St. Francis Power Plant
Dedicated in 1999, St. Francis Unit 1 is Associated Electric Cooperative’s first combined-cycle, natural gas plant and is located on a 49-acre tract in southeast Missouri. Back then, it had been 17 years since Associated Electric had dedicated a new generating facility, and natural gas was new to the cooperative’s mix of generation resources.
In 2001, Associated Electric brought on line the second combined-cycle unit at the St. Francis Power Plant. Siemens oversaw construction of both units – including design, engineering and construction – and operates and maintains the units under contract with Associated Electric.

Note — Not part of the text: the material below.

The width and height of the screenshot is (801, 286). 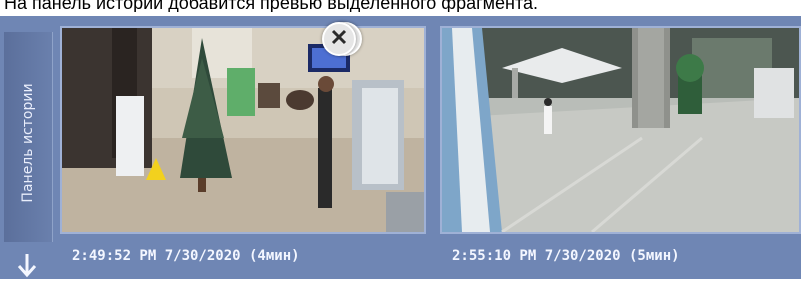 What do you see at coordinates (566, 256) in the screenshot?
I see `fragment-2-timestamp: 2:55:10 PM 7/30/2020 (5мин)` at bounding box center [566, 256].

St. Francis serves as one of three combined-cycle, natural gas plants in Associated Electric’s fleet, and, if needed, can be started when members need more electricity.
Operating at full load, the units each can burn roughly 43 million cubic feet of natural gas per day. Together, the two units generate 501 megawatts of electricity.
Power plant features include an advanced combustion turbine that is considered one of the most efficient units of its type on the market, a steam turbine, a heat-recovery steam generator, cooling towers, water treatment facilities and an electrical switchyard.
Heat-recovery steam generators capture exhaust from the gas turbines to heat water to create steam to power a steam turbine that turns a generator to produce electricity. These heat-recovery steam generators increase efficiency of the combined-cycle units to 58 percent, compared with 33 percent efficiency of a simple-cycle unit (which does not capture exhaust for further use).